Hace algunos años, en Nueva York, una mujer me amó después de verme bailar ballet. Mi maestra de danza se llamaba Oona, un nombre finlandés que se pronuncia «Una», y ese día había traído a una bella amiga a su clase. Ambas eran estudiantes de Juilliard y verdaderas fanáticas del método creado por el coreógrafo José Limón. La amiga de Oona, a quien yo llamaba «Dos», se rió de mí a carcajadas cuando me vio bailar.
—¿Por qué demonios estás en una clase de ballet? —me preguntó.
—Porque sabía que aquí podía conocer a una mujer como tú —le contesté.
Es el tipo de cosas que uno dice para esquivar un bochorno y ganar puntos en la escala de simpatía. La verdad era otra: amo la danza desde los cuatro años.
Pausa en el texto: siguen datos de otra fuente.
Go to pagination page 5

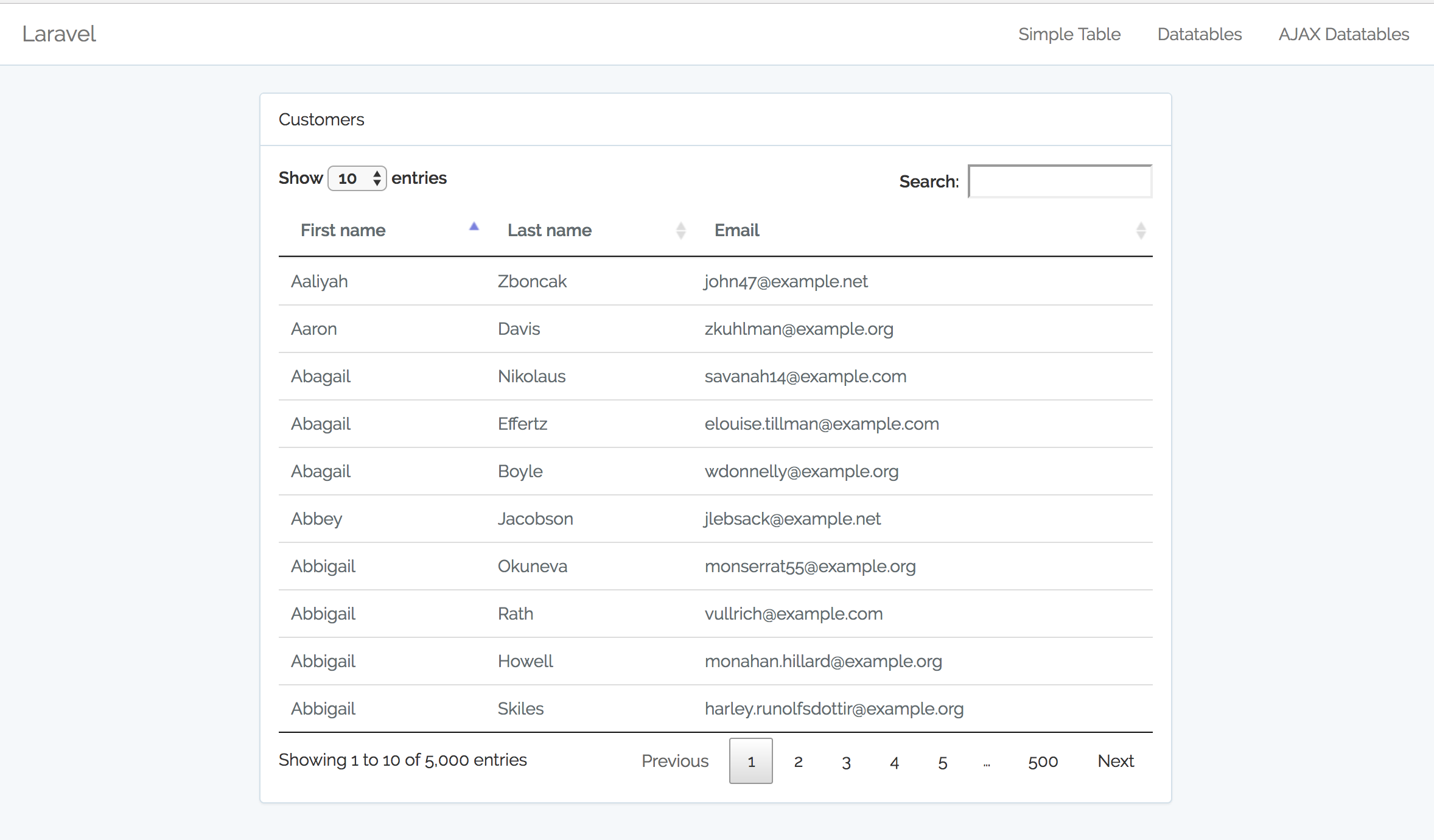pyautogui.click(x=942, y=761)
A veces el destino nos depara ser una tercera persona en la trama de un amor imposible, aunque irresistible por esa misma razón. Cuando estaba en el kindergarten del Sagrado Corazón de Jesús, mi hermana María Eugenia, de cinco años, se unió a una producción estudiantil de El lago de los cisnes. Mi hermana era gordita y tenía los pies planos, así que el instructor sólo le enseñó a entrar, dar vueltas y salir del escenario. María Eugenia aceptó ese trato en silencio porque su amor por el ballet era más grande que su orgullo infantil.
La noche del estreno vimos el nacimiento de una pequeña estrella: una niña llamada Carmen Aída Alcaine bailó como un ángel. Por su lado, mi hermana se convirtió en la otra atracción de la noche, pero por las razones equivocadas. Las plumas de su tutú estaban mal cosidas y a cada giro salían volando por todo el escenario. Yo armé un escándalo cazando plumas y me mandaron a casa.
«Dos» se rió conmigo cuando le conté esa historia. Eso no significa que dejó de reírse de mí cada vez que me veía bailar. Aunque me había ganado su corazón, no perdió su razón por mí. Pero qué importaba si, después de todo, algún día —como en este día— podía declarar algo inaudito: «Yo amé a mi mejor y más dura crítica».